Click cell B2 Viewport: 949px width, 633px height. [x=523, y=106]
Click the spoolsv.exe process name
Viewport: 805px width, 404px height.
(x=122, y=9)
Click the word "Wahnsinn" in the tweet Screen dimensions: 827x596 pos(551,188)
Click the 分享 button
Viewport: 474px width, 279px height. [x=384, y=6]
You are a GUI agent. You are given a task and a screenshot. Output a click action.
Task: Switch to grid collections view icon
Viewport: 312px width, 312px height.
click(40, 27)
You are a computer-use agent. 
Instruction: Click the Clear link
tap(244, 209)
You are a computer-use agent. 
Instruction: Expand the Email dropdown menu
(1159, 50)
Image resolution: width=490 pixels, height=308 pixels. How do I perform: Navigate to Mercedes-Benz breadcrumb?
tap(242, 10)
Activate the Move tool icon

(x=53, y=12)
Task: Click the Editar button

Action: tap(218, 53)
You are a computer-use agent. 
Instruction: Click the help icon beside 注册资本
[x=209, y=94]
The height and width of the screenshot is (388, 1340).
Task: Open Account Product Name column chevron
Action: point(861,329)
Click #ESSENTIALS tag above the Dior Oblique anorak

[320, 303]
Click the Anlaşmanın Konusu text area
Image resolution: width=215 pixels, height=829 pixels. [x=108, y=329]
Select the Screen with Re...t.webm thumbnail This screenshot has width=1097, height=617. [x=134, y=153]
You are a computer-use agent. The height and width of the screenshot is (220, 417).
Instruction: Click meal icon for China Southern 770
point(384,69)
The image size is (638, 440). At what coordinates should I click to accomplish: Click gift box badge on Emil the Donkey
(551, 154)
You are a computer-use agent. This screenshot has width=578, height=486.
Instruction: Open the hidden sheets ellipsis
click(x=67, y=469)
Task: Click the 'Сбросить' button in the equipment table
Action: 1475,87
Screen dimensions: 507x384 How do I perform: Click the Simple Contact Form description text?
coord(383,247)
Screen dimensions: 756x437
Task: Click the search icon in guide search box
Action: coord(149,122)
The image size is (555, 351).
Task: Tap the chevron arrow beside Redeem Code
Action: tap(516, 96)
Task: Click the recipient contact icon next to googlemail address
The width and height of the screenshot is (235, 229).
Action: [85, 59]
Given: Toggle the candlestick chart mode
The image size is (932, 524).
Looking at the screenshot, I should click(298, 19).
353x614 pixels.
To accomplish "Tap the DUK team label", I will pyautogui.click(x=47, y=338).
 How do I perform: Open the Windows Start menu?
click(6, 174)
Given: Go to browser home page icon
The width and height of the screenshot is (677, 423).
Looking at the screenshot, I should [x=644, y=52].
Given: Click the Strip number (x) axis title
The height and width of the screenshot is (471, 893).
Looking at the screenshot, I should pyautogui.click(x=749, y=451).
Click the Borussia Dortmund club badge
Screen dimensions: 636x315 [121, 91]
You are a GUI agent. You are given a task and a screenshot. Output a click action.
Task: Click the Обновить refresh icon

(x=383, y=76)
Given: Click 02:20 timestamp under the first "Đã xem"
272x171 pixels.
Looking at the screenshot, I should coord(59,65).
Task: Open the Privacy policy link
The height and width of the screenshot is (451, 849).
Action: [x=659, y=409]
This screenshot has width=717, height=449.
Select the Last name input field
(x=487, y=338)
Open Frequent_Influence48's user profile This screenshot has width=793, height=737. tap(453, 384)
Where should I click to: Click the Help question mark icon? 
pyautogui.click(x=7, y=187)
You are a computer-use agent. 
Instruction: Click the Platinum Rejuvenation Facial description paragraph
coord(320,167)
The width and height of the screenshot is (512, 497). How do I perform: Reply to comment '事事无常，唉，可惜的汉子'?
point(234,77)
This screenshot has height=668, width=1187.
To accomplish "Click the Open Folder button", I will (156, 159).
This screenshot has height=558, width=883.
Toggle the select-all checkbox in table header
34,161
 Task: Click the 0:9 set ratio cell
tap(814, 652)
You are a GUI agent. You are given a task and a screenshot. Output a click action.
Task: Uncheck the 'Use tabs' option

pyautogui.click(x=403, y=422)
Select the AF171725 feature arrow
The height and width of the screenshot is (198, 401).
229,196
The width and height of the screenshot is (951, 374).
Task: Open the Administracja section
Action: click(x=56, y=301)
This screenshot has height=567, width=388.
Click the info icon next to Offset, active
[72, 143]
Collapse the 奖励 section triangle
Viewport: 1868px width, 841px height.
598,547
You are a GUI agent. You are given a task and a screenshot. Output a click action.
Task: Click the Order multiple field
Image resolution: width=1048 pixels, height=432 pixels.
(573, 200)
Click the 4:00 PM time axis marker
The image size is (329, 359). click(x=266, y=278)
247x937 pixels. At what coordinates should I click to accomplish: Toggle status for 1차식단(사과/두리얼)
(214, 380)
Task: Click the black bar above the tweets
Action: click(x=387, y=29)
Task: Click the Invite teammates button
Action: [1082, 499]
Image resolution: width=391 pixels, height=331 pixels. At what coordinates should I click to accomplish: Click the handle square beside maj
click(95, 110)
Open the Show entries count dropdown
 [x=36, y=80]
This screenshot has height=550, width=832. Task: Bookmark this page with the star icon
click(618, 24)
- - - - -
Exercise requirements:
Transcribe each record exactly. Leave nothing out.

Result for this exercise:
Click cell B2 Viewport: 949px width, 633px height. [x=523, y=106]
Click the spoolsv.exe process name
Viewport: 805px width, 404px height.
(x=122, y=9)
Click the word "Wahnsinn" in the tweet Screen dimensions: 827x596 pos(551,188)
Click the 分享 button
Viewport: 474px width, 279px height. [x=384, y=6]
You are a GUI agent. You are given a task and a screenshot. Output a click action.
Task: Switch to grid collections view icon
Viewport: 312px width, 312px height.
click(40, 27)
You are a computer-use agent. 
Instruction: Click the Clear link
tap(244, 209)
You are a computer-use agent. 
Instruction: Expand the Email dropdown menu
(1159, 50)
Image resolution: width=490 pixels, height=308 pixels. How do I perform: Navigate to Mercedes-Benz breadcrumb?
tap(242, 10)
Activate the Move tool icon

(x=53, y=12)
Task: Click the Editar button

Action: tap(218, 53)
You are a computer-use agent. 
Instruction: Click the help icon beside 注册资本
[x=209, y=94]
The height and width of the screenshot is (388, 1340).
Task: Open Account Product Name column chevron
Action: point(861,329)
Click #ESSENTIALS tag above the Dior Oblique anorak

[320, 303]
Click the Anlaşmanın Konusu text area
Image resolution: width=215 pixels, height=829 pixels. [x=108, y=329]
Select the Screen with Re...t.webm thumbnail This screenshot has width=1097, height=617. [x=134, y=153]
You are a computer-use agent. The height and width of the screenshot is (220, 417).
Instruction: Click meal icon for China Southern 770
point(384,69)
The image size is (638, 440). At what coordinates should I click to accomplish: Click gift box badge on Emil the Donkey
(551, 154)
You are a computer-use agent. This screenshot has width=578, height=486.
Instruction: Open the hidden sheets ellipsis
click(x=67, y=469)
Task: Click the 'Сбросить' button in the equipment table
Action: 1475,87
Screen dimensions: 507x384 How do I perform: Click the Simple Contact Form description text?
coord(383,247)
Screen dimensions: 756x437
Task: Click the search icon in guide search box
Action: coord(149,122)
The image size is (555, 351).
Task: Tap the chevron arrow beside Redeem Code
Action: tap(516, 96)
Task: Click the recipient contact icon next to googlemail address
The width and height of the screenshot is (235, 229).
Action: [85, 59]
Given: Toggle the candlestick chart mode
The image size is (932, 524).
Looking at the screenshot, I should click(298, 19).
353x614 pixels.
To accomplish "Tap the DUK team label", I will pyautogui.click(x=47, y=338).
 How do I perform: Open the Windows Start menu?
click(6, 174)
Given: Go to browser home page icon
The width and height of the screenshot is (677, 423).
Looking at the screenshot, I should [x=644, y=52].
Given: Click the Strip number (x) axis title
The height and width of the screenshot is (471, 893).
Looking at the screenshot, I should pyautogui.click(x=749, y=451).
Click the Borussia Dortmund club badge
Screen dimensions: 636x315 [121, 91]
You are a GUI agent. You are given a task and a screenshot. Output a click action.
Task: Click the Обновить refresh icon

(x=383, y=76)
Given: Click 02:20 timestamp under the first "Đã xem"
272x171 pixels.
Looking at the screenshot, I should coord(59,65).
Task: Open the Privacy policy link
The height and width of the screenshot is (451, 849).
Action: [x=659, y=409]
This screenshot has width=717, height=449.
Select the Last name input field
(x=487, y=338)
Open Frequent_Influence48's user profile This screenshot has width=793, height=737. tap(453, 384)
Where should I click to: Click the Help question mark icon? 
pyautogui.click(x=7, y=187)
You are a computer-use agent. 
Instruction: Click the Platinum Rejuvenation Facial description paragraph
coord(320,167)
The width and height of the screenshot is (512, 497). How do I perform: Reply to comment '事事无常，唉，可惜的汉子'?
point(234,77)
This screenshot has height=668, width=1187.
To accomplish "Click the Open Folder button", I will (156, 159).
This screenshot has height=558, width=883.
Toggle the select-all checkbox in table header
34,161
 Task: Click the 0:9 set ratio cell
tap(814, 652)
You are a GUI agent. You are given a task and a screenshot. Output a click action.
Task: Uncheck the 'Use tabs' option

pyautogui.click(x=403, y=422)
Select the AF171725 feature arrow
The height and width of the screenshot is (198, 401).
229,196
The width and height of the screenshot is (951, 374).
Task: Open the Administracja section
Action: click(x=56, y=301)
This screenshot has height=567, width=388.
Click the info icon next to Offset, active
[72, 143]
Collapse the 奖励 section triangle
Viewport: 1868px width, 841px height.
598,547
You are a GUI agent. You are given a task and a screenshot. Output a click action.
Task: Click the Order multiple field
Image resolution: width=1048 pixels, height=432 pixels.
(573, 200)
Click the 4:00 PM time axis marker
The image size is (329, 359). click(x=266, y=278)
247x937 pixels. At what coordinates should I click to accomplish: Toggle status for 1차식단(사과/두리얼)
(214, 380)
Task: Click the black bar above the tweets
Action: click(x=387, y=29)
Task: Click the Invite teammates button
Action: [1082, 499]
Image resolution: width=391 pixels, height=331 pixels. At what coordinates should I click to accomplish: Click the handle square beside maj
click(95, 110)
Open the Show entries count dropdown
 [x=36, y=80]
This screenshot has height=550, width=832. Task: Bookmark this page with the star icon
click(618, 24)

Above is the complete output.